▶ _HOW TO COMPLETE THIS TASK_
Read the lines below, and copy any that contain the string "element".

▶ _DATASET EXCERPTS_
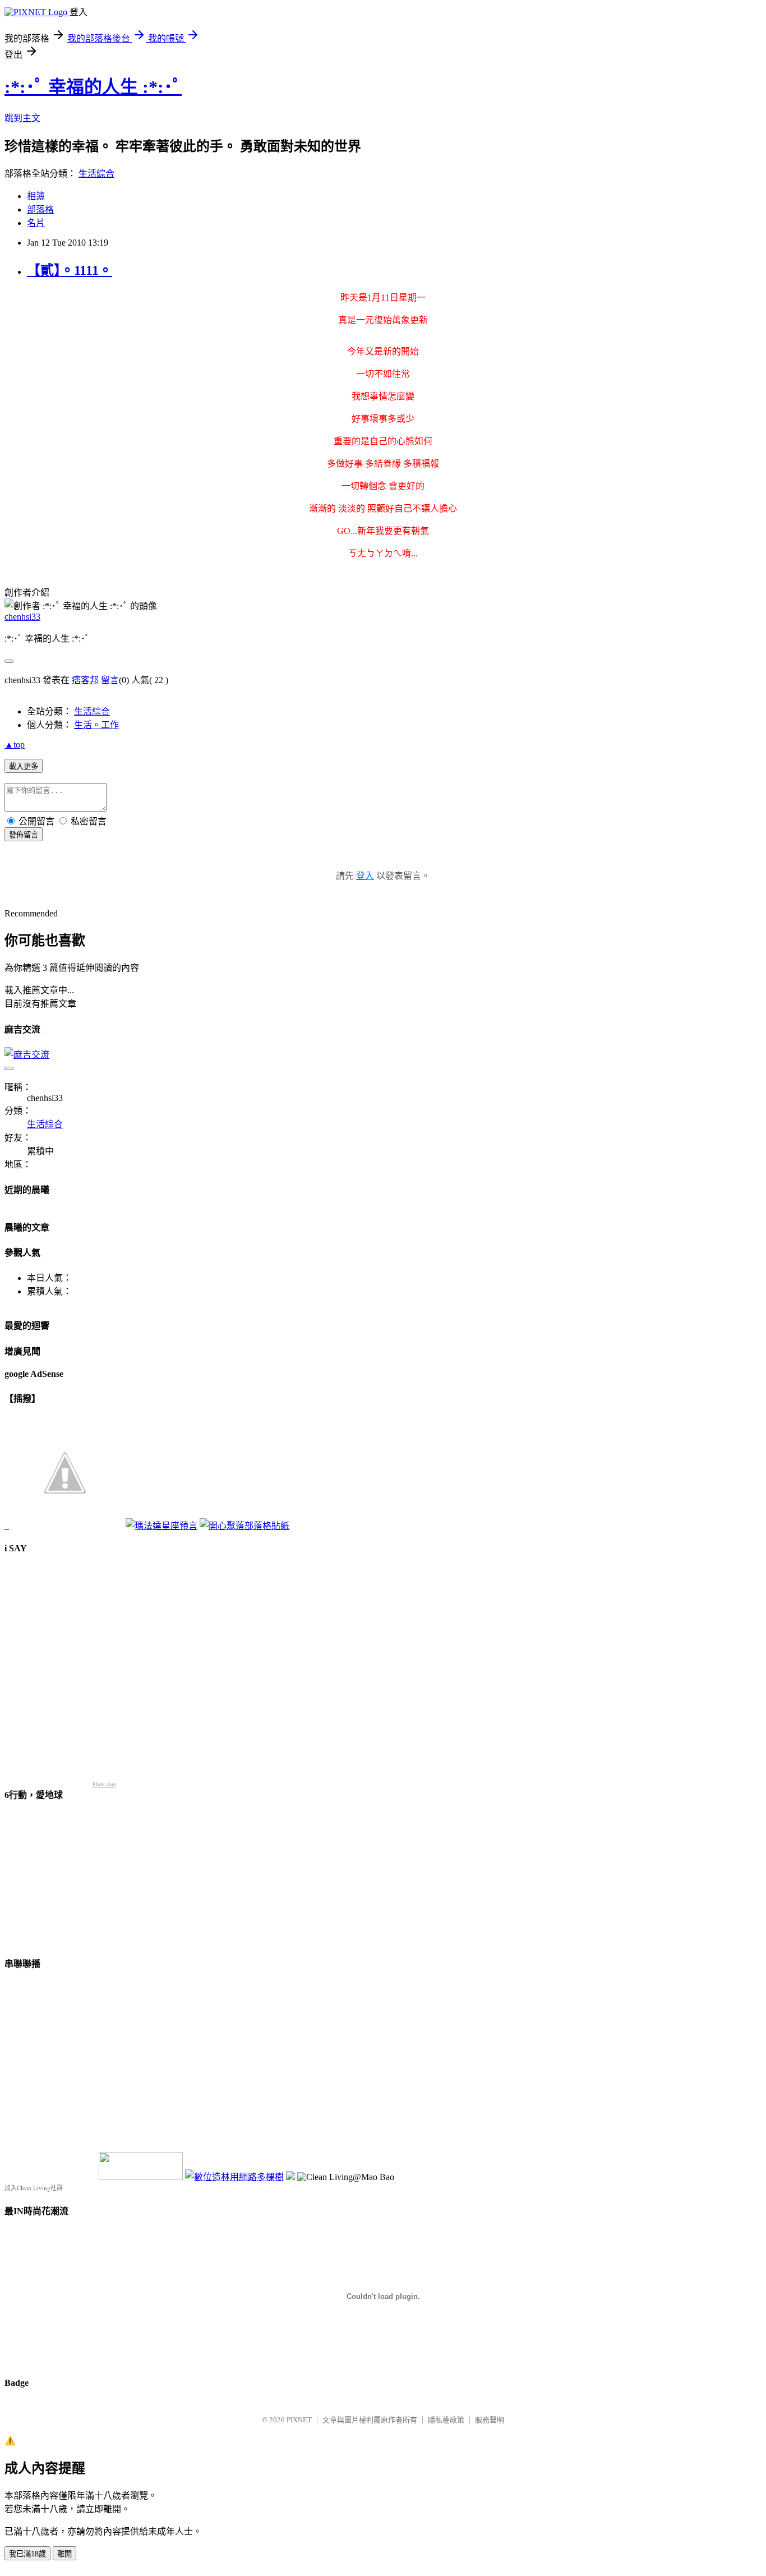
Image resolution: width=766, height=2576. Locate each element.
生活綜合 (96, 173)
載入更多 (23, 766)
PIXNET (299, 2420)
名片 (36, 223)
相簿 (36, 196)
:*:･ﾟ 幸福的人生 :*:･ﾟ (93, 87)
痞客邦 (85, 680)
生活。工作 (96, 725)
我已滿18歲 (27, 2554)
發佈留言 (23, 835)
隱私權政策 (446, 2420)
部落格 (40, 209)
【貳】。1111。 (69, 270)
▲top (14, 744)
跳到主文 (22, 118)
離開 (64, 2554)
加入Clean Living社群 (33, 2187)
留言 (110, 680)
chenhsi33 (22, 616)
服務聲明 (489, 2420)
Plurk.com (104, 1784)
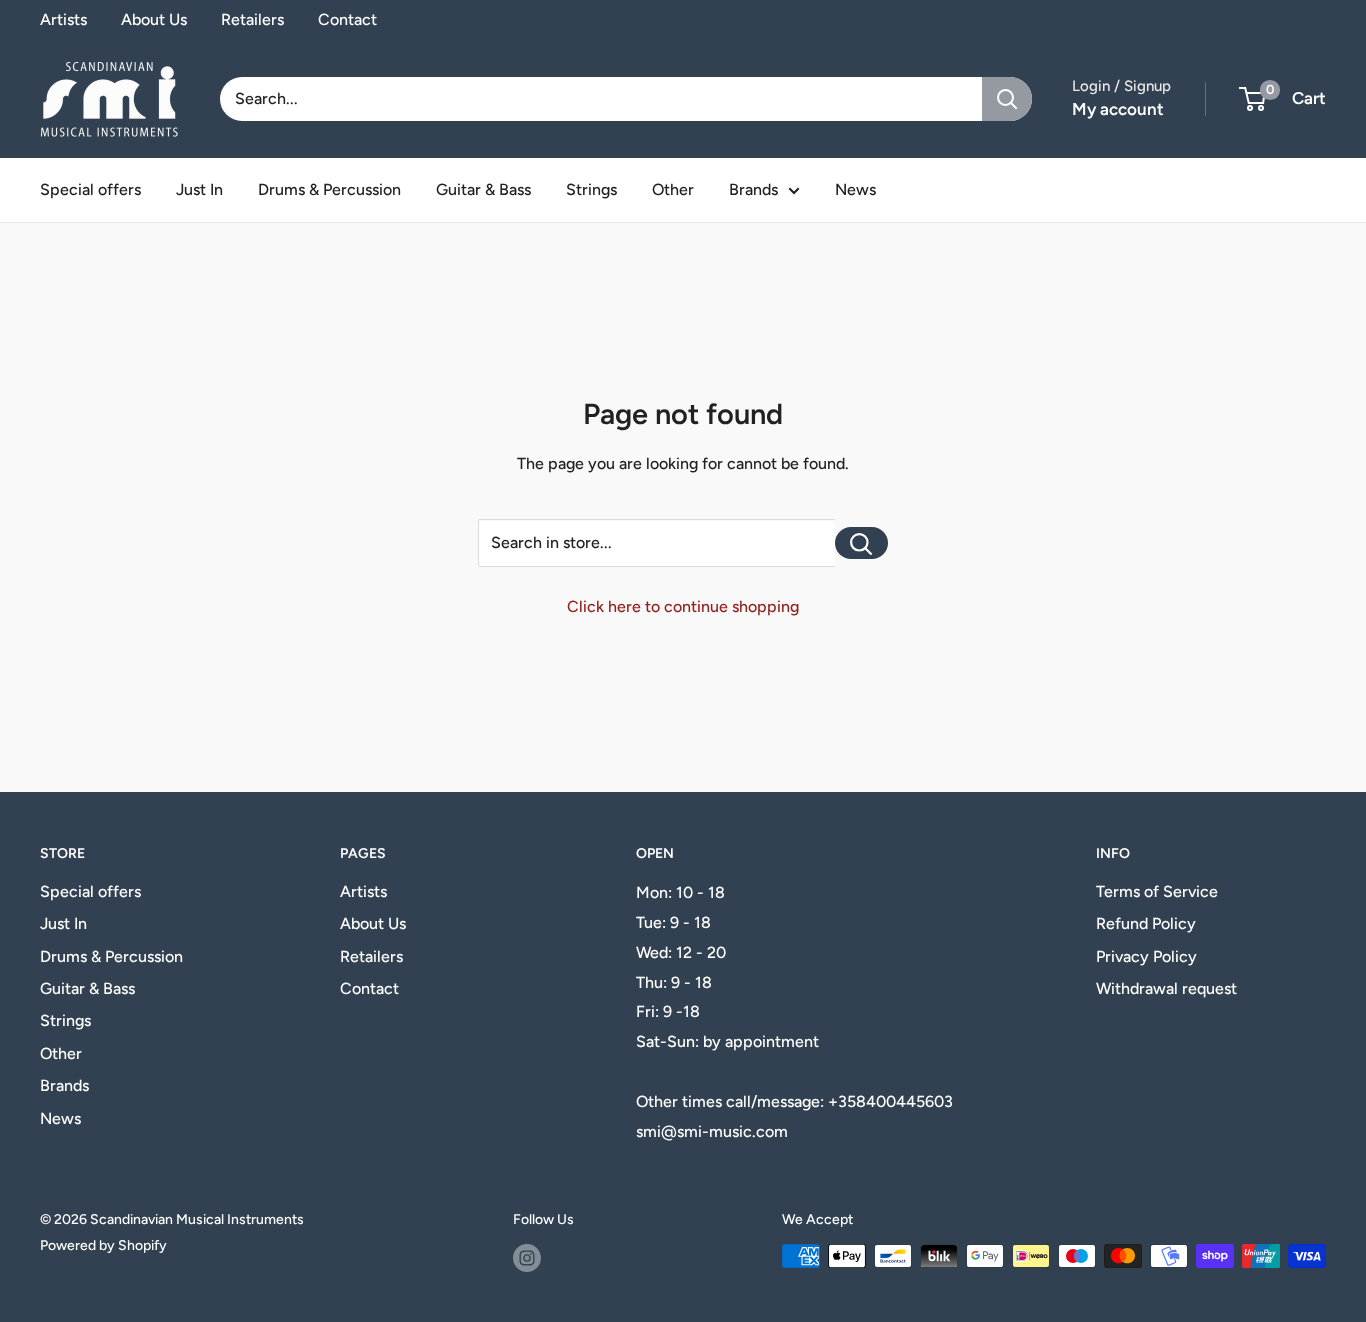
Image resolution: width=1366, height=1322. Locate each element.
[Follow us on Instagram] (527, 1258)
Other (673, 189)
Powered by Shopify (103, 1245)
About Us (154, 19)
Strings (591, 189)
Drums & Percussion (329, 189)
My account (1118, 109)
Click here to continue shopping (683, 606)
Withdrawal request (1166, 988)
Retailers (252, 19)
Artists (63, 19)
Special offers (90, 189)
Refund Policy (1146, 923)
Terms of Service (1157, 891)
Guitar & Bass (483, 189)
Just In (199, 189)
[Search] (1007, 99)
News (855, 189)
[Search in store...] (861, 543)
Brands (753, 189)
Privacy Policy (1146, 956)
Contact (347, 19)
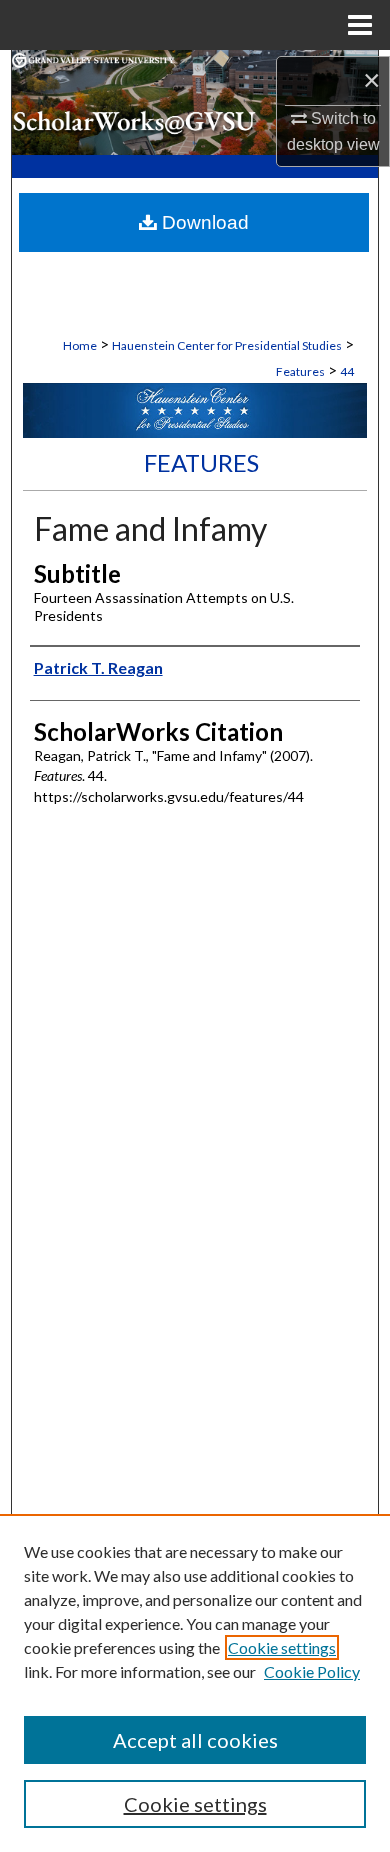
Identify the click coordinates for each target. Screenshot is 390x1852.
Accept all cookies (195, 1740)
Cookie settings (282, 1647)
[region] (195, 1683)
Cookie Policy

▶ _TASK OUTPUT_
Image resolution: width=766, height=2576. Locate each element.
Image resolution: width=1366, height=1322. Locate each element.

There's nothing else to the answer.